Here are some details about the setting. Any ideas or help is appreciated!
Input
The images are 20*20 size. Training size is 400 and testing size 100, validation size 132.
- Matconvnet: images stored in 20*20*sample_size method
- Keras: images stored in sample_size*20*20*1 method
CNN Structure (3*3)*3 conv- (2*2) maxpooling- fully connected- softmax- logloss
Matconvnet: Use convolutionized layer instead of fully connected one. Here is the code:
function net = initializeCNNA() f=1/100 ; net.layers = {} ; net.layers{end+1} = struct('type', 'conv', ... 'weights', {{f*randn(3,3,1,3, 'single'), zeros(1, 3, 'single')}}, ... 'stride', 1, ... 'pad', 0) ; net.layers{end+1} = struct('type', 'pool', ... 'method', 'max', ... 'pool', [2 2], ... 'stride', 2, ... 'pad', 0) ; net.layers{end+1} = struct('type', 'conv', ... 'weights', {{f*randn(9,9,3,2, 'single'), zeros(1,2,'single')}}, ... 'stride', 1, ... 'pad', 0) ; net.layers{end+1} = struct('type', 'softmaxloss') ; net = vl_simplenn_tidy(net) ;
Keras:
model = Sequential()
model.add(Conv2D(3, (3,3),kernel_initializer=\
keras.initializers.RandomNormal(mean=0.0, stddev=0.1, seed=None), input_shape=input_shape))

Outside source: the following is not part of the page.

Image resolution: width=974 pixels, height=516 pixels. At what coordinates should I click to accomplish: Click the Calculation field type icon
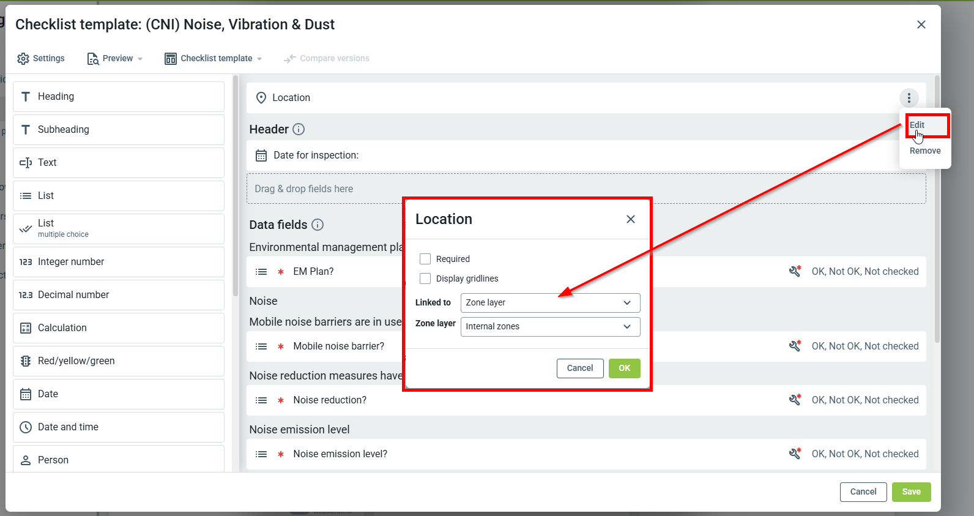tap(26, 328)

model.add(MaxPooling2D(pool_size=(2, 2),strides=(2, 2)))
model.add(Flatten())
model.add(Dense(2,activation='softmax',\
kernel_initializer=keras.initializers.RandomNormal(mean=0.0, stddev=0.1, seed=None)))
- Loss Function
- Matconvnet:
softmaxloss
- Keras:
binary_crossentropy
- Matconvnet:
Optimizer
Matconvnet: SGD
trainOpts.batchSize = 50; trainOpts.numEpochs = 20 ; trainOpts.learningRate = 0.001 ; trainOpts.weightDecay = 0.0005 ; trainOpts.momentum = 0.9 ;
Keras: SGD
sgd = optimizers.SGD(lr=0.001, momentum=0.9, decay=0.0005) model.compile(loss='binary_crossentropy', optimizer=sgd, metrics=['accuracy'])
- Initialization: filters:N(0,0.1), bias: 0
- normalization: no batch normalization except normalization while input to have 0 mean and 1 std for images.
Above are the aspects I reviewed to make sure I did the correct replication. Yet I don't understand why it doesn't work on Keras. Here are some guesses:
- Matconvnet uses a convolutionized layer instead of fully connected layer and may imply some fancy way to update the parameters.
- They use a different algorithm to apply SGD whose parameters have different meaning.
I also did other tries:
- Change optimizer in Keras into
Adadelta()
. No improvement. Change network structure and make it deeper. It works!
But still want to know why Matconvnet can achieve that good result with a much simpler one.